Mais cet investissement peut partir en fumée si la donnée de départ, celle sur laquelle repose la prospection, n’est pas fiable. Un mail qui rebondit parce que l’entreprise a déménagé. Un contact adressé alors qu’il a changé de poste depuis 6 mois. Une entreprise ciblée alors qu’elle a cessé son activité ou qu’un cabinet concurrent l’accompagne déjà. Ce n’est pas anecdotique, ce sont des situations fréquentes qui peuvent coûter plus cher qu’on ne le pense.
La sirétisation, qu’est-ce que c’est ?
Le principe est plutôt simple : rattacher chaque entreprise de votre base à son identifiant officiel (le SIRET pour l’établissement et le SIREN pour l’entreprise en elle-même). À partir de données officielles de l’INSEE, on récupère des informations vérifiées (adresse, activité, statut juridique) et on écarte ce qui est obsolète ou en double. C’est ce qui permet de faire la différence entre une liste d’entreprises approximative et une base de données vérifiée et exploitable.
Mais pourquoi c’est important en conseil ? La précision du ciblage a un impact direct sur la crédibilité de l’approche. En effet, comme on le disait précédemment, il n’est pas uniquement question de volume ou de taux de retour. S’adresser à la mauvaise entreprise ou présenter une expertise à un interlocuteur dont l’activité ne correspond pas à ce qu’on croit cibler : cela peut compromettre la relation client avant même qu’elle ne commence.
NAF 2025 : un changement qui touche la segmentation
Depuis janvier 2026, la nomenclature NAF a changé. Cette nouvelle version remplace la classification utilisée depuis 2008 et reflète mieux la structure de l’économie actuelle. À noter qu’elle touche jusqu’à 14 millions d’établissements en France.

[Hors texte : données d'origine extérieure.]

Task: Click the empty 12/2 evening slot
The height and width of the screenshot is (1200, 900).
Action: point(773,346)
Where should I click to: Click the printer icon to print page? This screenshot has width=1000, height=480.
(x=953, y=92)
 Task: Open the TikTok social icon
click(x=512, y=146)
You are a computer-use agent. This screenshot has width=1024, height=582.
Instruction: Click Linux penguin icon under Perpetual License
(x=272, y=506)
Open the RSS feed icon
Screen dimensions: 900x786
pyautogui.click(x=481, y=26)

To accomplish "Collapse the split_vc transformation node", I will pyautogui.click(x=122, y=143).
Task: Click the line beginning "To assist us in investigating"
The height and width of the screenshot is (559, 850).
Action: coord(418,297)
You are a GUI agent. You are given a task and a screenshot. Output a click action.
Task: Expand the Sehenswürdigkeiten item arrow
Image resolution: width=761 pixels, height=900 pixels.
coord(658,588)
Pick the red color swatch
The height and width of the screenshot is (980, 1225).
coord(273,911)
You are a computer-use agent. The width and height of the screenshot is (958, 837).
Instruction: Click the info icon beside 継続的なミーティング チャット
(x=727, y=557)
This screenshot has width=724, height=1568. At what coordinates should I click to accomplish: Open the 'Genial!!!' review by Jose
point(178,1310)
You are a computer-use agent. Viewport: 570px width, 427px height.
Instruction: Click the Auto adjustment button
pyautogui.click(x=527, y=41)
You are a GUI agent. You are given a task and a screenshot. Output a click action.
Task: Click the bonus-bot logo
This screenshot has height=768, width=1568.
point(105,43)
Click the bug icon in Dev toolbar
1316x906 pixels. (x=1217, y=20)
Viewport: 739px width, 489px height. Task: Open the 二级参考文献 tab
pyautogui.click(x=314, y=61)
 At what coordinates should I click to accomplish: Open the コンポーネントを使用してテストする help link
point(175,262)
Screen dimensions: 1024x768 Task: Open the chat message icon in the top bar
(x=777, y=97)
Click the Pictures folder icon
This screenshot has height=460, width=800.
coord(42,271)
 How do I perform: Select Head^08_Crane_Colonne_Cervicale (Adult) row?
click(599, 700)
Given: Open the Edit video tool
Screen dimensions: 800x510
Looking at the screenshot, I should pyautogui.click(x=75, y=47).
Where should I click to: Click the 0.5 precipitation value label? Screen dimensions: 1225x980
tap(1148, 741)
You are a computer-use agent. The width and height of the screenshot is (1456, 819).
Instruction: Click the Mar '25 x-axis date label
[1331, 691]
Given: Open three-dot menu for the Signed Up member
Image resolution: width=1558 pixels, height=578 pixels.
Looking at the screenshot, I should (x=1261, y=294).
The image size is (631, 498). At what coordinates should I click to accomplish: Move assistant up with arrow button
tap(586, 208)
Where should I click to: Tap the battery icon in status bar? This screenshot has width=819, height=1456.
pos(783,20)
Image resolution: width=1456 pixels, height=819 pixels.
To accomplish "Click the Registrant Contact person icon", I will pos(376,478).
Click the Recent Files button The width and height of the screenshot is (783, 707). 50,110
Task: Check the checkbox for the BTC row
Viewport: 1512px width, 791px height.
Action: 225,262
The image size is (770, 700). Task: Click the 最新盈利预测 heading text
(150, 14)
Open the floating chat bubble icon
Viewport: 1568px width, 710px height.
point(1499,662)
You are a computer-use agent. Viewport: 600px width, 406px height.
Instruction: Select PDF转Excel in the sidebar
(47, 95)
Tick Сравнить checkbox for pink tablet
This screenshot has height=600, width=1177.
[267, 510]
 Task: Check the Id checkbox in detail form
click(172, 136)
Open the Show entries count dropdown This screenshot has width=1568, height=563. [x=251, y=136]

Ce qui change : les intitulés d’activité évoluent, certains anciens codes se divisent en plusieurs nouveaux codes (plus précis) et aucun ancien code ne se reporte à l’identique. Résultat : si votre base n’a pas été mise à jour, votre segmentation sectorielle peut reposer sur une classification obsolète, sans que vous en ayez forcément conscience.
Pour un cabinet qui construit ses campagnes autour d’une expertise par secteur, c’est un point de vigilance : un ciblage fin établit il y a 2 ans peut viser, en partie, la mauvaise activité aujourd’hui.
Et le RGPD dans tout ça ?
La fiabilisation des données n’est pas qu’un levier de performance commerciale, c’est aussi une obligation légale. En effet, le RGPD impose que les données traitées restent exactes et à jour. Une base contenant des entreprises fermées, des doublons ou des informations obsolètes n’est pas conforme à ce principe.
Pour un cabinet de conseil, dont la réputation et la crédibilité sont au cœur du modèle, c’est un risque d’image à ne pas sous-estimer. Travailler à partir de sources officielles, comme l’INSEE, apporte une traçabilité utile en cas de contrôle et un gage de sérieux vis-à-vis de vos interlocuteurs.
Aujourd’hui, une démarche de sirétisation bien menée couvre :
- La fiabilisation : normalisation des adresses, rattachement aux numéros SIRET et SIREN, détection des entreprises cessées ou déménagées, nettoyage des doublons…
- L’enrichissement : contacts, fonction des décideurs, données financières, secteur d’activité, effectif…
- La mise à jour régulière : à un rythme adapté à vos objectifs et alimentée par des sources officielles.
En résumé, la sirétisation n’est pas le projet le plus visible mais c’est souvent celui qui débloque les suivants : meilleure segmentation, ciblage affiné, ROI amélioré sur les campagnes. Avant de penser scoring et connaissance client approfondie, c’est LE chantier à mener pour les acteurs du conseil.